Saved entries
* * * * * * * * *

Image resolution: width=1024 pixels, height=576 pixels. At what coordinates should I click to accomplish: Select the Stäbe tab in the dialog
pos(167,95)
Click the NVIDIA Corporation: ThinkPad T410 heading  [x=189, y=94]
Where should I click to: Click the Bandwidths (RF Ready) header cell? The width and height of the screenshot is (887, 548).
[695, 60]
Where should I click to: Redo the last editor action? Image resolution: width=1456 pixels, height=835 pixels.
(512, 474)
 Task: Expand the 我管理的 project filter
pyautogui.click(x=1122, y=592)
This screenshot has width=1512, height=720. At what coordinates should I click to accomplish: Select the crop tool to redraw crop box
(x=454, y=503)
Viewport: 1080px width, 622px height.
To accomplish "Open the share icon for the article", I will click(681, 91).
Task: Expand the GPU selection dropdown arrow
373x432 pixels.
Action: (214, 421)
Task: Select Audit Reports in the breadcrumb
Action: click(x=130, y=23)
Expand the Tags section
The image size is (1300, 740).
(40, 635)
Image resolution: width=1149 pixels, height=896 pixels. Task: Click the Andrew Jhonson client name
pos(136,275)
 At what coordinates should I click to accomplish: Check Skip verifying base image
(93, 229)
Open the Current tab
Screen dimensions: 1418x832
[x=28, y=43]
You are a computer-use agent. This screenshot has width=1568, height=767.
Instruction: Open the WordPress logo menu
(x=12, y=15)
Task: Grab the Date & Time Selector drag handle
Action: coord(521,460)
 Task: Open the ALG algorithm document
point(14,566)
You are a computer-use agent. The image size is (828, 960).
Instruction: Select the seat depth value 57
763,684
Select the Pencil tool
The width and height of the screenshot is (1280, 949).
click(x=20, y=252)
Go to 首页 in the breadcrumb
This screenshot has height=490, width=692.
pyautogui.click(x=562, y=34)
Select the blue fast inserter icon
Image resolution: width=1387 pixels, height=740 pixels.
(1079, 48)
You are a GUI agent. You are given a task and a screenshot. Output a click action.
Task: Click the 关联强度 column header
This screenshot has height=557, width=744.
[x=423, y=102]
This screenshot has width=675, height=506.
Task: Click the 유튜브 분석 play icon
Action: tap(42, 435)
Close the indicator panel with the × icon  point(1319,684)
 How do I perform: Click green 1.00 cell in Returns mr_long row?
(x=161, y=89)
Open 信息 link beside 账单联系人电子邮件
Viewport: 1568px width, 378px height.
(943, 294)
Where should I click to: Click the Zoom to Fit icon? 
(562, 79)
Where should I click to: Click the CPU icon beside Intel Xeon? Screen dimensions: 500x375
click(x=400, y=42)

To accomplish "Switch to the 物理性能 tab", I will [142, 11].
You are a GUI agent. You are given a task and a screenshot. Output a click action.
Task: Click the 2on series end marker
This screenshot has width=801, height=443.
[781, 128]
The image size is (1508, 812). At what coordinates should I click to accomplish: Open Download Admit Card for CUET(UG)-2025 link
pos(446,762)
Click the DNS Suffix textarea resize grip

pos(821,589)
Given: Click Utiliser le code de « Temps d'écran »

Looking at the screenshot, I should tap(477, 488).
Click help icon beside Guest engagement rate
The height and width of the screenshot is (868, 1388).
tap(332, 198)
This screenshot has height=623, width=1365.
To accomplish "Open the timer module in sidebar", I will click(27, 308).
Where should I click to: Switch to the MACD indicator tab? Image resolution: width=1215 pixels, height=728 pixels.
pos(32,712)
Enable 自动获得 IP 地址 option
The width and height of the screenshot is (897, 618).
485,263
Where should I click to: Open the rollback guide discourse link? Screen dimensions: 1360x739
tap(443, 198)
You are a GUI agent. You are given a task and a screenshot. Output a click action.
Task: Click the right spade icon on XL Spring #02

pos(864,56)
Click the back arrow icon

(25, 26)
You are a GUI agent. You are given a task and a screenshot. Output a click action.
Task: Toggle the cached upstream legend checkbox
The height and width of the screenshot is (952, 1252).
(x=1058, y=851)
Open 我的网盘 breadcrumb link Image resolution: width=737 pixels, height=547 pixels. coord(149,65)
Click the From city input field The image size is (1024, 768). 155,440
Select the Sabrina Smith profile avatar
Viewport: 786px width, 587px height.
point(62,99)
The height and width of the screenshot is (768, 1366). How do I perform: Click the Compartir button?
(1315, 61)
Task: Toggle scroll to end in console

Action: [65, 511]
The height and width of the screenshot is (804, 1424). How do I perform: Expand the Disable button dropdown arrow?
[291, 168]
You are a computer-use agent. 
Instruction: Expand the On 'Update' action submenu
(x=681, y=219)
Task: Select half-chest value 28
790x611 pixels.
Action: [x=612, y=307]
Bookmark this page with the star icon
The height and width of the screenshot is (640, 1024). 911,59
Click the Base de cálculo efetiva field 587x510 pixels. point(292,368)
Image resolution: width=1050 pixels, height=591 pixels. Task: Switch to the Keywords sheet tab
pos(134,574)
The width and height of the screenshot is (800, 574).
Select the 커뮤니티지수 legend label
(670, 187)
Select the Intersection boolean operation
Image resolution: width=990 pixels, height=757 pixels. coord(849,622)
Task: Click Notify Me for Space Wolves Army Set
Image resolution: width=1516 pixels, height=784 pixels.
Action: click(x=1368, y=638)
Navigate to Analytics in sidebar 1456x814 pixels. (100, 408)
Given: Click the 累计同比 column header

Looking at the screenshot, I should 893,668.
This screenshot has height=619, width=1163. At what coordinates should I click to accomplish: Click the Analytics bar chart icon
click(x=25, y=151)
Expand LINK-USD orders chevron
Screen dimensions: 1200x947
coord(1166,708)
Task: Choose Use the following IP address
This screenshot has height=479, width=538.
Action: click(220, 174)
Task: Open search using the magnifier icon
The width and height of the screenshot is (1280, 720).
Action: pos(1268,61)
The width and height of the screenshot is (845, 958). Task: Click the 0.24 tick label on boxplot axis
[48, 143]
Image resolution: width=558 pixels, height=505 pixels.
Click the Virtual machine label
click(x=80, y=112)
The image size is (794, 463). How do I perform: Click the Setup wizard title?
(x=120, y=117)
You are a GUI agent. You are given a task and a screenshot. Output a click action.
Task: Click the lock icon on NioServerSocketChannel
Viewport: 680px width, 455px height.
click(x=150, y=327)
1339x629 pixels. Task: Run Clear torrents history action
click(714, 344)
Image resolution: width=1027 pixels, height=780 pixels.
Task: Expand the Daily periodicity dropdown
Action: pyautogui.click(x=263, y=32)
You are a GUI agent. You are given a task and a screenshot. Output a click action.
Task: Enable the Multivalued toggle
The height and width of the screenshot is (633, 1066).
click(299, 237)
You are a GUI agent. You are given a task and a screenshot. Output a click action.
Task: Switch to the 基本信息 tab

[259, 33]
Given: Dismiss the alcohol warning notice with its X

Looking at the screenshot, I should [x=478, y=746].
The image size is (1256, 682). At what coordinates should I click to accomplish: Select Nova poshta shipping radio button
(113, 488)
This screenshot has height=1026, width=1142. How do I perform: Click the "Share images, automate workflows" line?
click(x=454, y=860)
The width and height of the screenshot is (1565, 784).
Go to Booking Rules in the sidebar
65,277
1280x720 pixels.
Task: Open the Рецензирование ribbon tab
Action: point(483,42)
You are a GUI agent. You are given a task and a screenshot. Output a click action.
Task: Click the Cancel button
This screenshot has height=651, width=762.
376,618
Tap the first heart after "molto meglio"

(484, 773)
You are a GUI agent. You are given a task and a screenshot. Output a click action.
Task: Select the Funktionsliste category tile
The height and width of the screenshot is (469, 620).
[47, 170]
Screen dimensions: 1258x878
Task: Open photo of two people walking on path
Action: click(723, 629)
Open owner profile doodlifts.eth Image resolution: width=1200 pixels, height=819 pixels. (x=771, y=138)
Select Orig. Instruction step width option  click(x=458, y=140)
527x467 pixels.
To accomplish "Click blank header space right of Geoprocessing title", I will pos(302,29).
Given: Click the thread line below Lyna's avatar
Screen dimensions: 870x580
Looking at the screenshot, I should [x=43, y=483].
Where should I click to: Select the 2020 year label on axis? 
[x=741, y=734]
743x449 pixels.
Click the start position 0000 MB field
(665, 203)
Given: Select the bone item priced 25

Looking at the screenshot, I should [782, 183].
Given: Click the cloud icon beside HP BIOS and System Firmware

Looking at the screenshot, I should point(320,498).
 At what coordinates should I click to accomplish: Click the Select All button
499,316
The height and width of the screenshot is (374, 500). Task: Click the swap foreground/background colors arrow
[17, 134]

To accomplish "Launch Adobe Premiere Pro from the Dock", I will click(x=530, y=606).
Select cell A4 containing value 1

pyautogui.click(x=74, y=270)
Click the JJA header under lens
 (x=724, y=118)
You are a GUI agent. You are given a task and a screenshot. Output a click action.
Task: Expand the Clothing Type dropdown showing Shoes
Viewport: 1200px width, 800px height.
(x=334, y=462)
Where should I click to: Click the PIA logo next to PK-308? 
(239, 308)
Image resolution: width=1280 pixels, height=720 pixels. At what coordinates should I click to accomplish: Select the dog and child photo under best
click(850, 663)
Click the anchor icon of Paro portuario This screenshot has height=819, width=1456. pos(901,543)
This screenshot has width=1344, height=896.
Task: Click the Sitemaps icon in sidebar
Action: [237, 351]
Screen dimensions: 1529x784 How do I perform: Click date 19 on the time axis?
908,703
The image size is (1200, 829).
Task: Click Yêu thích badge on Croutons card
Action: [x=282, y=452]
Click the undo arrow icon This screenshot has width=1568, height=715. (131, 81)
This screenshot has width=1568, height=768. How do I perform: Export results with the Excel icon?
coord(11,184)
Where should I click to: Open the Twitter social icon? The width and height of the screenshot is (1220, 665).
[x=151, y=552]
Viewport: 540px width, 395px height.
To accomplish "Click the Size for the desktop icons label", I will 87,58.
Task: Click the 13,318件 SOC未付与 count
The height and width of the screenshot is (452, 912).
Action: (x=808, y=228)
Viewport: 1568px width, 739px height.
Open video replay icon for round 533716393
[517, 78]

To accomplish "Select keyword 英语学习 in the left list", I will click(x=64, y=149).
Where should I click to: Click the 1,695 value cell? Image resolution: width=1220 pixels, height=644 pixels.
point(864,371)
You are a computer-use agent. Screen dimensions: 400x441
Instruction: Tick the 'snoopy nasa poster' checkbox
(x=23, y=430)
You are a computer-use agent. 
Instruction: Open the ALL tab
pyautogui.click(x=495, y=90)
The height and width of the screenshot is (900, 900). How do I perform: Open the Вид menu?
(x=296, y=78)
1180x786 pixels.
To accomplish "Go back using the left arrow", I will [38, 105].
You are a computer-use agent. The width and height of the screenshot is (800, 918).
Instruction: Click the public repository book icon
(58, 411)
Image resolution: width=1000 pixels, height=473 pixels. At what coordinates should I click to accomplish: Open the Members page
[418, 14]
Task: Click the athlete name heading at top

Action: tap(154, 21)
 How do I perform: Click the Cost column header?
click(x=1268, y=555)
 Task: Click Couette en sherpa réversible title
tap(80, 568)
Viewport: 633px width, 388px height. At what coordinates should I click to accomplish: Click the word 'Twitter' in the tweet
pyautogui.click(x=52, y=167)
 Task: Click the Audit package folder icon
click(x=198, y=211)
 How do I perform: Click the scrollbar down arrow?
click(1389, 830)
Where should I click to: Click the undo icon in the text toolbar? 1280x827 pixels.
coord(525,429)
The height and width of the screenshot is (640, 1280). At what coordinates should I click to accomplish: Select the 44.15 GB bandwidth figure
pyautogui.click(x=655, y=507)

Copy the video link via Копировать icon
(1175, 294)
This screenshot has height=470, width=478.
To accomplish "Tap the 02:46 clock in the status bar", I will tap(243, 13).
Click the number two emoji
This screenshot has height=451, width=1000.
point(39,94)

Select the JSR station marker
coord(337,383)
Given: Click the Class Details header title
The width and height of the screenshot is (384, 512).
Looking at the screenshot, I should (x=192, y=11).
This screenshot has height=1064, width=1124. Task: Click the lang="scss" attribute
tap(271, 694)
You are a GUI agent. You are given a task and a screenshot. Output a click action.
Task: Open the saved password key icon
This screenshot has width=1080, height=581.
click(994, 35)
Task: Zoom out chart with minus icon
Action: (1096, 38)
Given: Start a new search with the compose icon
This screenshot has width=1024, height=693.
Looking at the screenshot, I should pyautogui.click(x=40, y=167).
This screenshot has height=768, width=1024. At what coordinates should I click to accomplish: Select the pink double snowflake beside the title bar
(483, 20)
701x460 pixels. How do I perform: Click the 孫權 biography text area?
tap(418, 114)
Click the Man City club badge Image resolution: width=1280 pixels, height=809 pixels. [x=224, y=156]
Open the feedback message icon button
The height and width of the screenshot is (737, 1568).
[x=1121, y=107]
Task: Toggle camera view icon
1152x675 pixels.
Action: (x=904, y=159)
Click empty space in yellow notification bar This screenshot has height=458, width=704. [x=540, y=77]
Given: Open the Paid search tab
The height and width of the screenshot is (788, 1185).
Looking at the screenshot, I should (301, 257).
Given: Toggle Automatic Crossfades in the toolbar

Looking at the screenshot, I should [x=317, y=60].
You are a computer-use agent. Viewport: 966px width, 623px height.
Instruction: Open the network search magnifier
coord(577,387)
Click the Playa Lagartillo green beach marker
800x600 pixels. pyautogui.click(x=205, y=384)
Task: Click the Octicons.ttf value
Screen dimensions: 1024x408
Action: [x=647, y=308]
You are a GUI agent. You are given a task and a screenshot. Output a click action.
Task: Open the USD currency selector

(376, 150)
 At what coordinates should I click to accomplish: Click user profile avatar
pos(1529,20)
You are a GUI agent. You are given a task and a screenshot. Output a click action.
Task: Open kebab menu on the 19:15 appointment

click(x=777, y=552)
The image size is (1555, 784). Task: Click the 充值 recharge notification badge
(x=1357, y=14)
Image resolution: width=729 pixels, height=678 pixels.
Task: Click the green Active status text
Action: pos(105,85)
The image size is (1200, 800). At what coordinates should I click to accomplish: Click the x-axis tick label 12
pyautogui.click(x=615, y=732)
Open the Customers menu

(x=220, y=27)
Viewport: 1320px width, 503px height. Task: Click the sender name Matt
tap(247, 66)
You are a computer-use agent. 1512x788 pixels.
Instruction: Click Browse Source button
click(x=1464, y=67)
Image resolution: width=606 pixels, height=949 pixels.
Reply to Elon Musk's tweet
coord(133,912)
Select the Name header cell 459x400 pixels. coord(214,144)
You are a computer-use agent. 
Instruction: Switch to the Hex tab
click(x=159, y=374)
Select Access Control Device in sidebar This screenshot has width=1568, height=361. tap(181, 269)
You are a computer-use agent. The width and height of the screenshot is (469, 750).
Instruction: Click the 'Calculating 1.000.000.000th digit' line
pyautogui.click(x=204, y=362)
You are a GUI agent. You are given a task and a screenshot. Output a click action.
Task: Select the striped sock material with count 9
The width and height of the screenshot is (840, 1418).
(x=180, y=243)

* * * * * * * * *

• **EXERCISE OBJECTIVE**: Wherever the string "computer" appears in the records, copy the whole line.

• **RESULT FOR THIS EXERCISE**:
You are a computer-use agent. This screenshot has width=1568, height=767.
You are a computer-use agent. The image size is (828, 960).
You are a computer-use agent. 
You are a computer-use agent. Screen dimensions: 400x441
You are a computer-use agent. 
You are a computer-use agent. The width and height of the screenshot is (800, 918).
You are a computer-use agent. Viewport: 966px width, 623px height.
You are a computer-use agent. 1512x788 pixels.
You are a computer-use agent. 
You are a computer-use agent. The width and height of the screenshot is (469, 750).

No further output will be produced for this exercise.